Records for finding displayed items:
((

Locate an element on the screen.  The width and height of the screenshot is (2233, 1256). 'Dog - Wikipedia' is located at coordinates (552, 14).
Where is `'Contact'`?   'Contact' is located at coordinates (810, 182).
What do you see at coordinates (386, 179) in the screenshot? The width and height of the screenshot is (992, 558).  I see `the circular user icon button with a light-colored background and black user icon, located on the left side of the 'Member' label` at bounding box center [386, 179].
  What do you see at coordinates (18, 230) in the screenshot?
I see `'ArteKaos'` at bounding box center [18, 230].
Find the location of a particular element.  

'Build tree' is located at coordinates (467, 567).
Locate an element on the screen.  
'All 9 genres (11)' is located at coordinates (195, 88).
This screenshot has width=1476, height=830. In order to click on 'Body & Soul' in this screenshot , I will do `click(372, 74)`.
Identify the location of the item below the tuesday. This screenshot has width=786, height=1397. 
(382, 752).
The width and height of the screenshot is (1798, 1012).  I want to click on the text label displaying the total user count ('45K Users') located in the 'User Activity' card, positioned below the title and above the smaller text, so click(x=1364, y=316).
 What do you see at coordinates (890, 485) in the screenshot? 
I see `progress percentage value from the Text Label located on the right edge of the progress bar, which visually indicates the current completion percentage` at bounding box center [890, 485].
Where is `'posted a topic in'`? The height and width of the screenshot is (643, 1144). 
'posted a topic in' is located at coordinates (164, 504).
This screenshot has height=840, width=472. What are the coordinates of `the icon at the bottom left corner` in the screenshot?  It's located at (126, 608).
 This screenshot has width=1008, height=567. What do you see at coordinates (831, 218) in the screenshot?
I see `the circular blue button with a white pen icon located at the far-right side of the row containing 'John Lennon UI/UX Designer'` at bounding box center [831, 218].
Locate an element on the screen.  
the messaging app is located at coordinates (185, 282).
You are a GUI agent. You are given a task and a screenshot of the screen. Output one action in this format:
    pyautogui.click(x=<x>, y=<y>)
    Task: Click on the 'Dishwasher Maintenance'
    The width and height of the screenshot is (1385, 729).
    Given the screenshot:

))

AIM OF THE TASK
Find each line in the records that contains the word "below", and copy those lines.

ANSWER TO THE PROBLEM
Identify the location of the item below the tuesday. This screenshot has width=786, height=1397. 
The width and height of the screenshot is (1798, 1012).  I want to click on the text label displaying the total user count ('45K Users') located in the 'User Activity' card, positioned below the title and above the smaller text, so click(x=1364, y=316).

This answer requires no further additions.